Para exaltar o modo como trata a pandemia desde janeiro, o prefeito João Campos (PSB) forçou uma comparação dos índices do Recife aos de Nova York. A diferença é que, enquanto decretos de convivência com a pandemia ainda reprimem as atividades comerciais em Pernambuco, que acumulou 587.849 infectados e 18.702 óbitos na quarta (28), na metrópole norte-americana o fim das medidas restritivas foi anunciado por uma queima de fogos no dia 15 do mês passado.
Dentre a pouca oferta do auxílio municipal e a ampliação da entrega de imunizantes, uma das ações de maior orgulho da gestão é a disposição de 26 pontos de vacinação entre os oito distritos sanitários do município. Porém, sete deles são híbridos - funcionam como centros e drive-thrus - e atendem ao público da mesma região.
Na Zona Sul, apenas a Unidade Pública de Atendimento Especializado (UPA-E) do Ibura garante o imunizante aos bairros do entorno. Morador da UR-10, o quitandeiro Samuel da Silva, de 63 anos, precisou cruzar a cidade para conseguir tomar a segunda dose no bairro de Dois Irmãos, na Zona Norte.

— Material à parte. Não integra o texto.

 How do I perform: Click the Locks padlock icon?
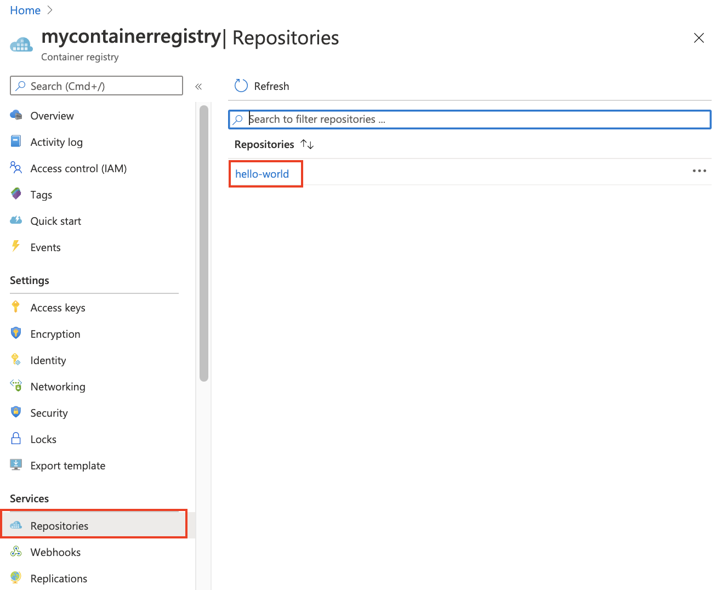(16, 439)
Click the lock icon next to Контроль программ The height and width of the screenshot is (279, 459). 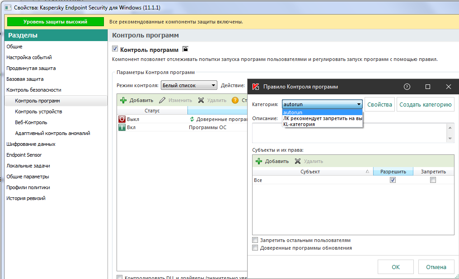[185, 49]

"Foi meio contramão, mas valeu à pena ir para finalizar com a segunda dose. Tive que ir lá porque mais perto não tinha vaga", reclamou o comerciante.
Da UR-05, o feirante João Sobral, 62, conta que já deveria ter concluído o esquema vacinal. O prazo para a segunda dose expirou nessa terça e ele ainda não conseguiu o novo agendamento em nenhum centro. Para a primeira, desembolsou duas passagens de ônibus até o Geraldão, na Imbiribeira, mas ainda não sabe quando vai conhecer o sentimento de proteção. "Minha sobrinha não tá conseguindo. Só tá dizendo que não tem vaga", relatou.
Sem mais orientações no aplicativo Conecta Recife e desconectado do mundo digital, Seu João pretende ir a um posto de saúde na região para tentar marcar a dose complementar. A vizinha de bairro, Dona Lúcia de Souza, 71, já tentou informações em uma Unidade Básica de Saúde, mas saiu decepcionada sem saber ao certo o que fazer.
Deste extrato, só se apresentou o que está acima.